By Mauro Orru


Airbus met its annual plane delivery goal that it recently lowered due to a quality issue with metal panels on hundreds of A320 jets.

The European plane maker said it dispatched 793 commercial aircraft to 91 customers last year, in line with company guidance of about 790 deliveries. The annual figure indicates that Airbus shipped 136 planes in December, the only month for which it hadn't yet disclosed data and generally a busy month for deliveries.

Out of all aircraft shipped last year, Airbus's A320 narrow-body model was by far the most popular, with 607 deliveries, followed by the A220 with 93.

Airbus had initially aimed for roughly 820 deliveries overall in 2025, but decided to lower that target last month after the company discovered a "supplier-quality issue" relating to the thickness of metal panels used to make its A320 line of jets.
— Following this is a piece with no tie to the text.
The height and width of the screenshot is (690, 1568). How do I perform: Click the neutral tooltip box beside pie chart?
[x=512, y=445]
The group said in December that the issue had been rectified and all newly produced panels were safe, though affected jets needed to be inspected and a portion of those fixed, a process that delayed some deliveries.
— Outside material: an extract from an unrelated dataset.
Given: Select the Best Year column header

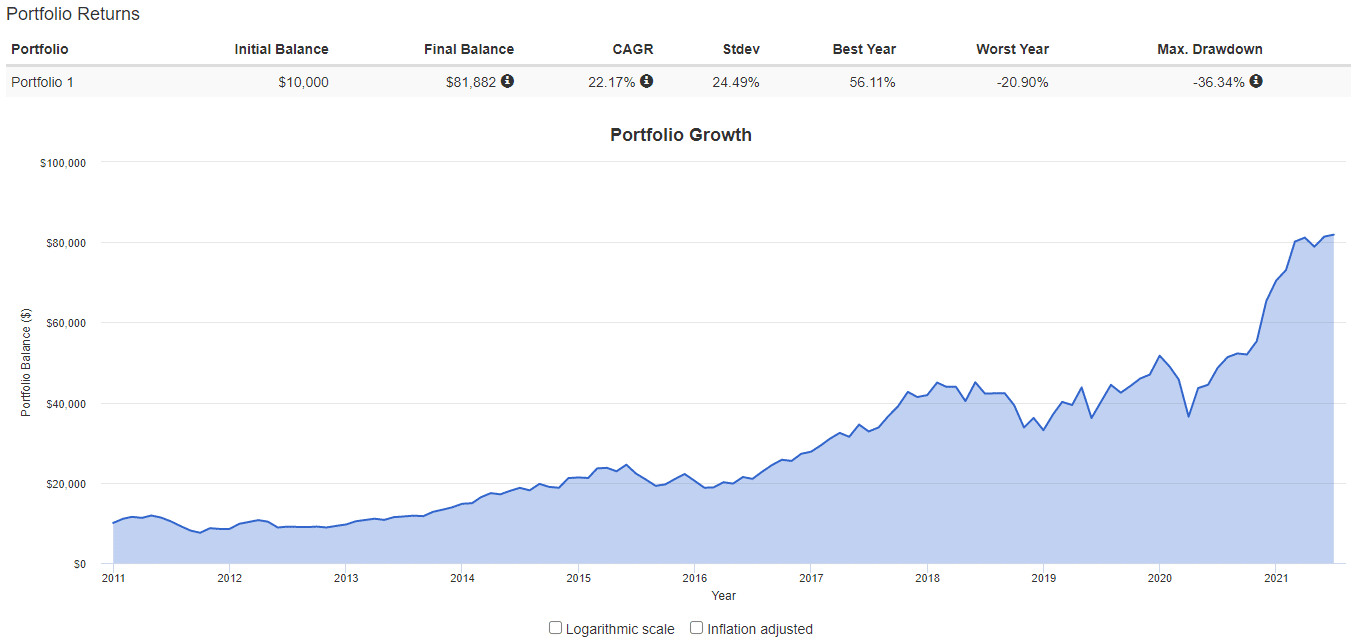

For years, Airbus has been struggling to overcome hurdles in its supply chain that made it difficult to procure engines, cabin equipment and parts from suppliers to assemble its planes and deliver them to customers on schedule. The company was forced to trim its aircraft-delivery goal in 2022 and 2024 because of supply-chain snarls.
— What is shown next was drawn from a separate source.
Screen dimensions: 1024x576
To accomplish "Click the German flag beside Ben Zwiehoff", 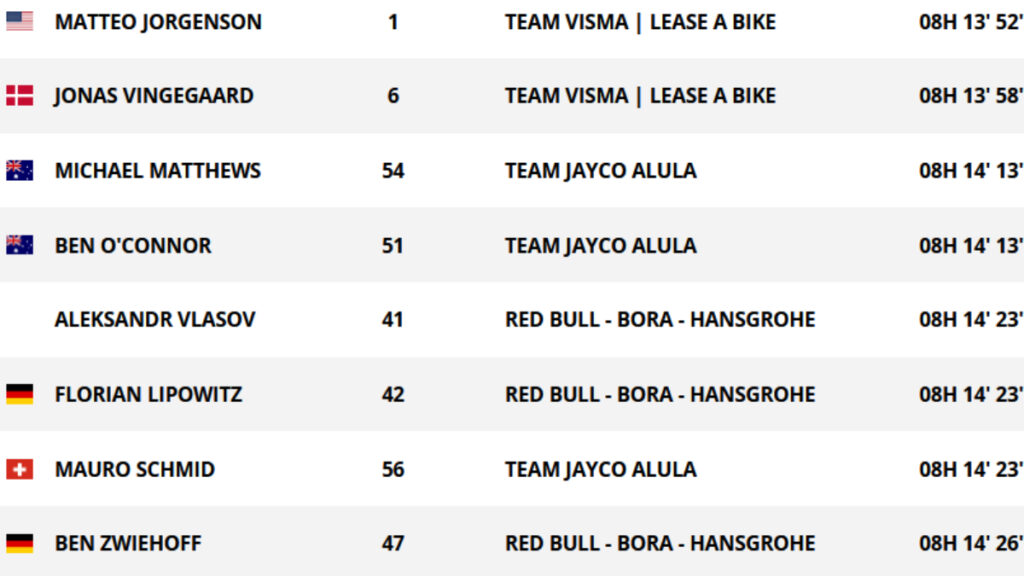I will pyautogui.click(x=20, y=543).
The latest issue for Airbus surfaced as rival Boeing appears to be emerging from the worst of its recent turbulence. The group, which has been mired in a series of production challenges in recent years, has made progress in regaining investors' trust.

Boeing's finance chief recently spelled out plans to generate more cash next year as the company ramps up production of its wide-body 787 and narrow-body 737 MAX jets.

Boeing delivered 537 planes and booked 999 net orders by the end of November, the latest month for which the company has disclosed data. Meanwhile, Airbus reported 889 net orders of its aircraft for the whole of 2025, taking its backlog to 8,754 planes at the end of the year.